Commentaire publié dans GHI - Mercredi 10.11.21
Il y a des chiffres qui parlent d’eux-mêmes : en l’an 2000, il y avait 30'000 travailleurs frontaliers sur Genève ; ils sont aujourd’hui 92'000. En vingt ans, le nombre a triplé. Ce chiffre est terrible, et je vais vous dire pourquoi. En précisant toutefois une chose, très importante : nos voisins français sont nos amis. Ceux qui travaillent à Genève, et que nous croisons tous les jours, participent à notre prospérité. Il ne s’agit en aucun cas d’ériger cette affaire en querelle de personnes, ni en guerre entre la Suisse et la France. Nous avons besoin de travailleurs frontaliers, et ils ont besoin de Genève. Le problème, ça n’est pas le principe des flux quotidiens transfrontaliers, mais leur nombre, devenu tout simplement écrasant.

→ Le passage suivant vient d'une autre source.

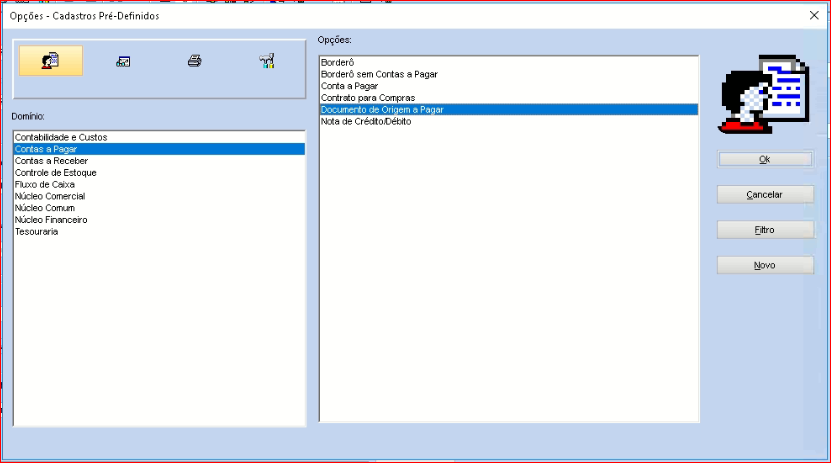Select the person-with-document toolbar icon

tap(50, 61)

Dire que le chiffre est terrible, ça n’est pas s’attaquer aux hommes et aux femmes qui viennent travailler chez nous, ils sont nos amis, je le répète. Dire que le chiffre est terrible, c’est s’en prendre non aux humains, mais au chiffre-lui-même, qui est tout simplement dévastateur. De même, vouloir réguler l’immigration vers la Suisse, ça n’est en aucun cas xénophobe, c’est juste vouloir protéger les Suisses, les plus faibles d’entre eux, les plus précaires dans leur statut professionnel, les plus exposés à la concurrence internationale. Réguler, c’est vouloir le salut de la cohésion sociale suisse. C’est, au fond, une affaire des Suisses entre eux, et non des Suisses contre les étrangers. Ceux qui vous disent le contraire, notamment la gauche immigrationniste et (de l’autre côté) les ultra-libéraux déracinés des patries, vous mentent. Entre ceux-ci et ceux-là, quelque part dans le souci de la cohésion sociale la plus puissante possible, s’est toujours tracé mon chemin politique : ni gauche, ni libre-échange ; ni Etat-Providence, ni génuflexion devant la tyrannie des marchés. Pour la Nation. Et pour le social.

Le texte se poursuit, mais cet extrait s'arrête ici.